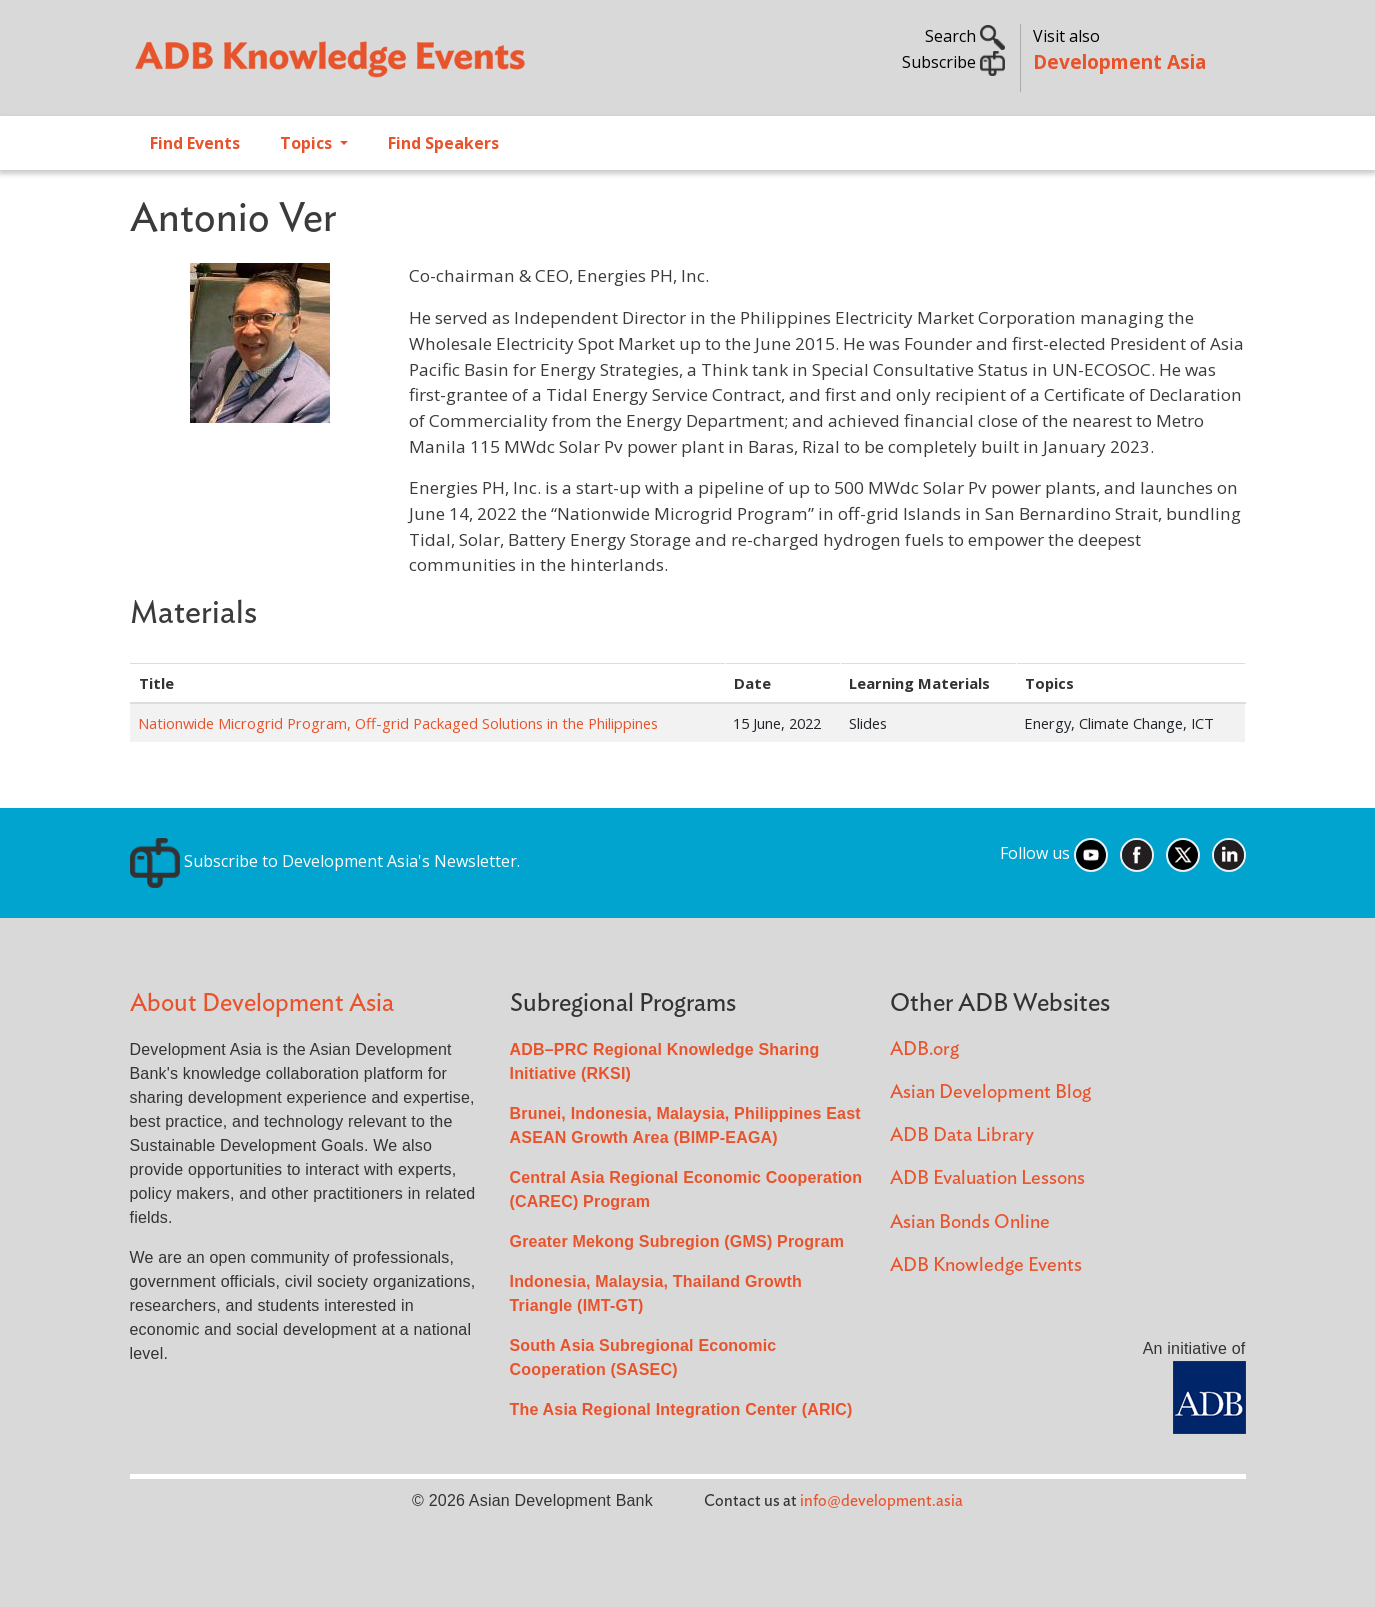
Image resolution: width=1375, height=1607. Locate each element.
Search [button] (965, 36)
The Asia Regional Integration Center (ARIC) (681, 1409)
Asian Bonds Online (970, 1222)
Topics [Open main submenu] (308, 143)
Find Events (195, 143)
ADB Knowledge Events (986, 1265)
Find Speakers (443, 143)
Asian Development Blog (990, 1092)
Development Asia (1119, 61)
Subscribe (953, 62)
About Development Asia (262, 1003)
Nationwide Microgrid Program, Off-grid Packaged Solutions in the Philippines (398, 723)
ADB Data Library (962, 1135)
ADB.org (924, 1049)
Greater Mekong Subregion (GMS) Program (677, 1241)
...
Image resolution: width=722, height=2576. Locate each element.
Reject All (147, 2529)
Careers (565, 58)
...
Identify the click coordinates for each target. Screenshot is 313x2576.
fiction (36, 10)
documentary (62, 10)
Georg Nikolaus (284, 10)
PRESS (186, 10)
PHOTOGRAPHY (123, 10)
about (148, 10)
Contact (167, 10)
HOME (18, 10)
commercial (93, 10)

Directions for this task.
Please retype the records from the line containing "documentary (62, 10)" up to and including the line containing "commercial (93, 10)", with no changes.

Response.
documentary (62, 10)
Georg Nikolaus (284, 10)
PRESS (186, 10)
PHOTOGRAPHY (123, 10)
about (148, 10)
Contact (167, 10)
HOME (18, 10)
commercial (93, 10)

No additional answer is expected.